**Liste des tâches:**
• 1. Répondez aux questions suivantes à partir de l'extrait sur les pièces de Mo Yan.
(a) Dans quel lieu la pièce « Crocodile » a-t-elle été créée ?
(b) En quelle année le prix Nobel a-t-il été décerné à Mo Yan ?
(c) Dans quel théâtre « Notre Jing Ke » a-t-elle été vue en tournée à Marseille ?
• 2. Citez fidèlement le passage de l'extrait sur les pièces de Mo Yan qui commence par « C’est le 3 mai » et se poursuit jusqu'à « en mai 2019. ».

**Extrait du document:**
C’est le 3 mai dernier (2024) qu’a été créée au Grand Théâtre de Suzhou une nouvelle pièce de Mo Yan (莫言), intitulée « Crocodile » (鳄鱼). Publiée en juin 2023, cette pièce est la première écrite par Mo Yan depuis que lui a été décerné le prix Nobel, en 2012. Cette année-là, alors que parvenait la nouvelle de l’obtention du prix, une autre pièce de l’auteur était en cours de répétition au Théâtre de l’art du peuple de Pékin » (北京人民艺术剧院) : « Notre Jing Ke » (《我们的荆轲》), pièce qui fut créée à la fin de l’année à Pékin et que nous avons eu l’occasion de voir en tournée au théâtre de La Criée, à Marseille, en mai 2019.

**Entrées tirées d'une collection:**
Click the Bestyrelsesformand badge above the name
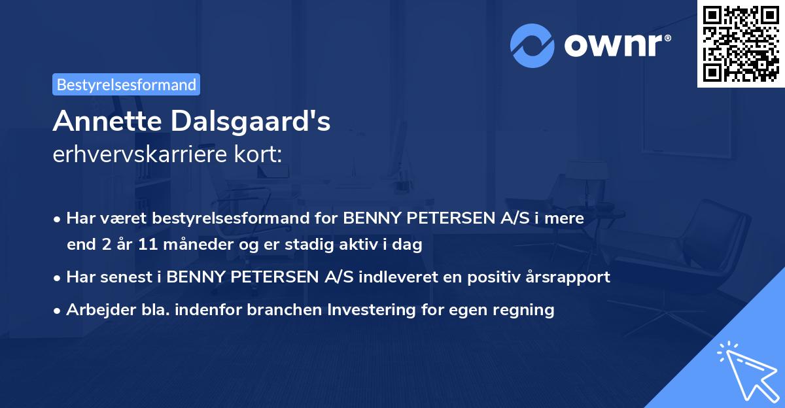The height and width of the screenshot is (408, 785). click(126, 84)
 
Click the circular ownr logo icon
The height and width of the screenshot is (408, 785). click(532, 46)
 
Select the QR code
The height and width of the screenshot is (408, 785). click(741, 43)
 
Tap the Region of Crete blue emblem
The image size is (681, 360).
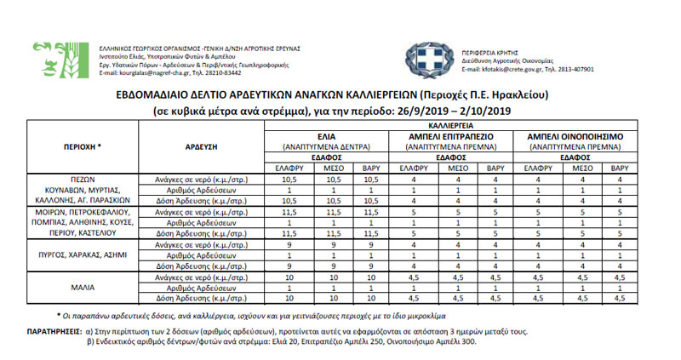pyautogui.click(x=423, y=60)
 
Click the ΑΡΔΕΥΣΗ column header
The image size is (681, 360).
pyautogui.click(x=202, y=146)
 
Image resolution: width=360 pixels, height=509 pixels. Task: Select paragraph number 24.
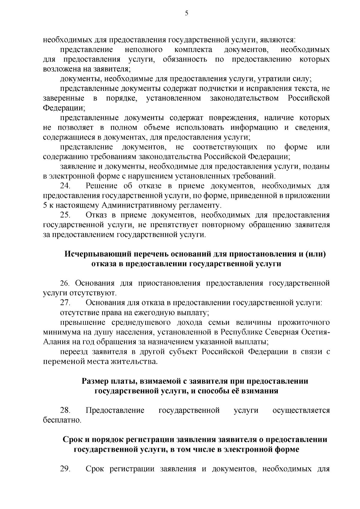pos(65,186)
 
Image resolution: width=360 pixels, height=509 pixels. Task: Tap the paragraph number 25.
pos(65,215)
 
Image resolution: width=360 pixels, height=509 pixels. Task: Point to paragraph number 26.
pos(65,283)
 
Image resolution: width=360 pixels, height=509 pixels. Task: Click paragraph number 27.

**Ensemble des réponses:**
• 1.
(a) Au Grand Théâtre de Suzhou.
(b) En 2012.
(c) Au théâtre de La Criée.

• 2.
C’est le 3 mai dernier (2024) qu’a été créée au Grand Théâtre de Suzhou une nouvelle pièce de Mo Yan (莫言), intitulée « Crocodile » (鳄鱼). Publiée en juin 2023, cette pièce est la première écrite par Mo Yan depuis que lui a été décerné le prix Nobel, en 2012. Cette année-là, alors que parvenait la nouvelle de l’obtention du prix, une autre pièce de l’auteur était en cours de répétition au Théâtre de l’art du peuple de Pékin » (北京人民艺术剧院) : « Notre Jing Ke » (《我们的荆轲》), pièce qui fut créée à la fin de l’année à Pékin et que nous avons eu l’occasion de voir en tournée au théâtre de La Criée, à Marseille, en mai 2019.